Work to complete:
Print every line of the data exactly as shown.
____ Information
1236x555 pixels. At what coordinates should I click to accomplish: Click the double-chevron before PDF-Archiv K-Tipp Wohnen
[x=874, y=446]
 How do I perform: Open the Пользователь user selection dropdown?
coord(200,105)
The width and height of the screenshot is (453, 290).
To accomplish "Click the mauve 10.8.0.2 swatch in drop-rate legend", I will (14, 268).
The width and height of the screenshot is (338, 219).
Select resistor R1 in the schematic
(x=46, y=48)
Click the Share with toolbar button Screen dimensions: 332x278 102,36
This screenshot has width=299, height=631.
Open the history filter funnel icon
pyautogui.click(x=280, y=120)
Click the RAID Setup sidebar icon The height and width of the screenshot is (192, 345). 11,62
________
Answer box:
1236x555 pixels. At what coordinates should I click to accomplish: Click the double-chevron before PDF-Archiv K-Tipp Wohnen
[x=874, y=446]
 How do I perform: Open the Пользователь user selection dropdown?
coord(200,105)
The width and height of the screenshot is (453, 290).
To accomplish "Click the mauve 10.8.0.2 swatch in drop-rate legend", I will (14, 268).
The width and height of the screenshot is (338, 219).
Select resistor R1 in the schematic
(x=46, y=48)
Click the Share with toolbar button Screen dimensions: 332x278 102,36
This screenshot has width=299, height=631.
Open the history filter funnel icon
pyautogui.click(x=280, y=120)
Click the RAID Setup sidebar icon The height and width of the screenshot is (192, 345). 11,62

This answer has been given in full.